Delphine Sabattier : L’inclusion numérique c’est le sujet à la une de Tech talk. Comment améliorer nos politiques publiques pour ne laisser personne à l’écart de ces transformations des services publics, des démarches administratives, mais aussi du marché de l’emploi ? Il existe un indicateur d’une fracture, qui est bien là, avec le tout récent « Baromètre du numérique » [1] publié, dévoilé par Bercy. On sait aussi que l’inclusion est l’un des trois thèmes prioritaires du volet numérique du Conseil national de la Refondation.
On va explorer ce thème ensemble avec Jean-Baptiste Manenti. Bonjour à nouveau.
Jean-Baptiste Manenti : Bonjour.

**CONSIGNES**
- a) D'après la transcription sur l'inclusion numérique, l'inclusion est l'un des trois thèmes prioritaires de quel cadre ?
- b) Relevez, dans la transcription sur l'inclusion numérique, tous les domaines dont les transformations ne doivent laisser personne à l'écart.
- c) Poursuivez la transcription sur l'inclusion numérique après sa dernière réplique, s'il vous plaît.
Le listing qui suit n'a aucun rapport avec la transcription sur l'inclusion numérique.

**EXTRAIT DE DONNÉES**

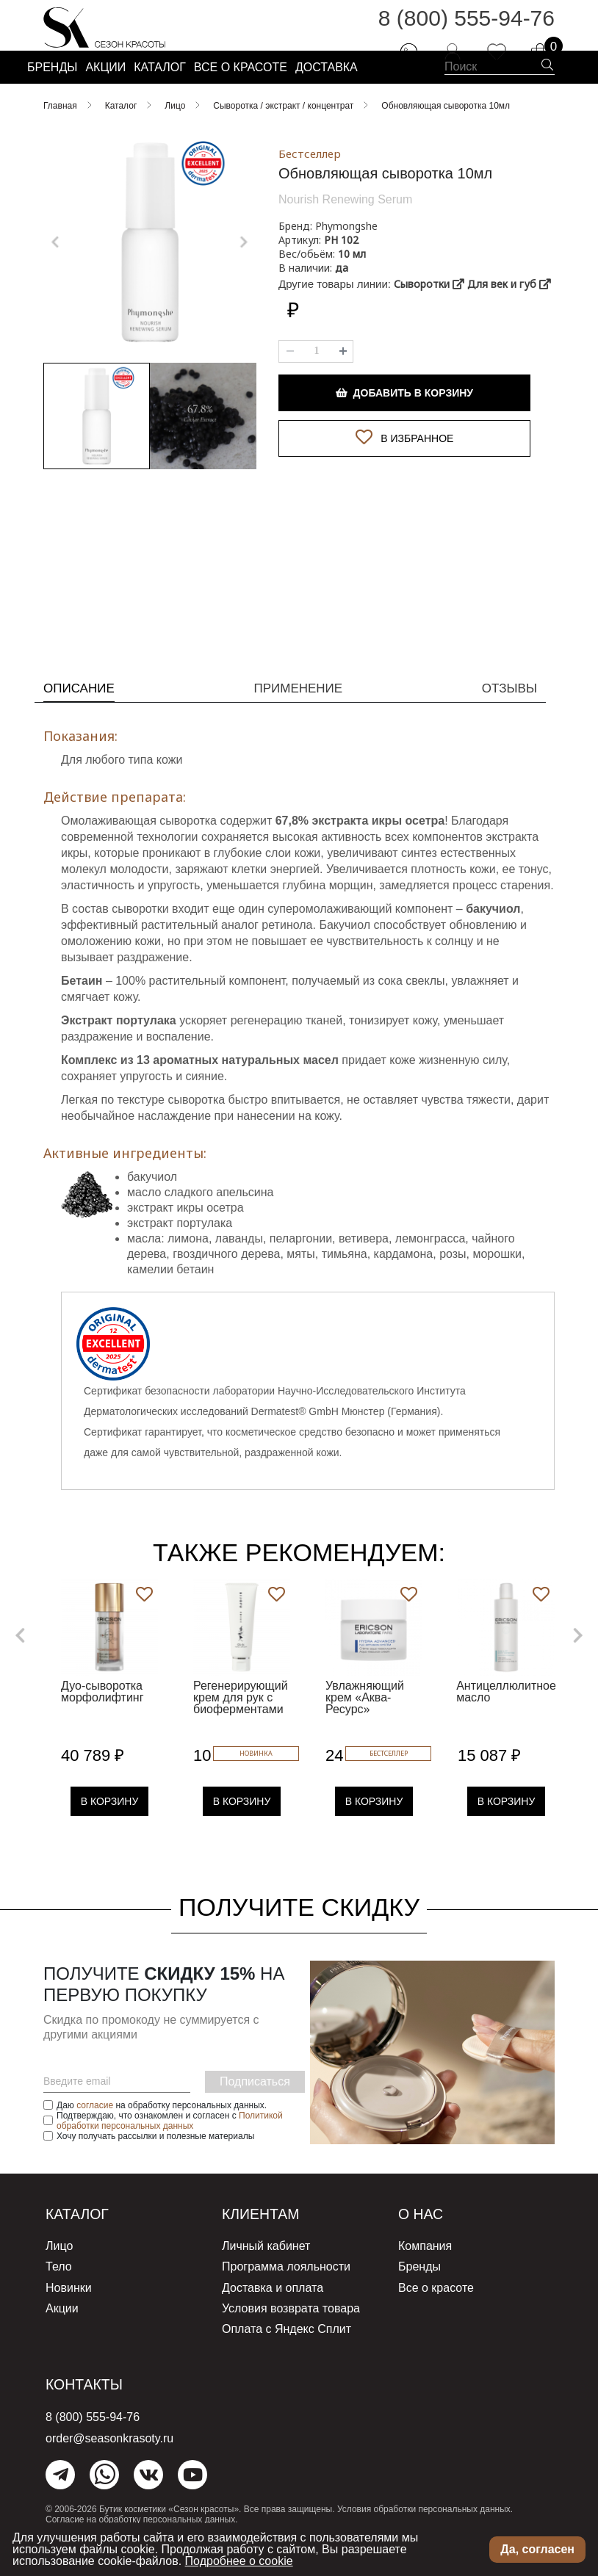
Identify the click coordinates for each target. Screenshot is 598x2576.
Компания (425, 2276)
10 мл (352, 291)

**RÉSULTATS**
- a) Du volet numérique du Conseil national de la Refondation.

- b) Les services publics, les démarches administratives, le marché de l'emploi.

- c)
Delphine Sabattier : Vous êtes en charge des relations avec les élus et les organisations territoriales, au sein du secrétariat général du Conseil national du numérique [2]. Je rappelle que le CNNum est une commission consultative placée auprès du secrétaire d’État chargé de la Transition numérique et des Communications électroniques. Vous êtes aussi le copilote d’Itinéraires numériques [3], une démarche de stimulation du débat en local qui a conduit le CNNum, le conseil, à rencontrer les citoyens, les élus, les médiateurs aussi, les enseignants, les étudiants, les élèves à travers toute la France depuis l’été dernier. Précédemment vous étiez rapporteur pour le CNNum, vous avez notamment piloté – je vais signaler celui-là – les travaux, la réflexion sur le numérique en santé et aussi celui relatif à la transformation de l’État.
Nous avons également avec nous, par Skype, Garlann Nizon, cheffe de projet, formatrice au sein de la Coopérative d’activité et d’emploi Prisme [4].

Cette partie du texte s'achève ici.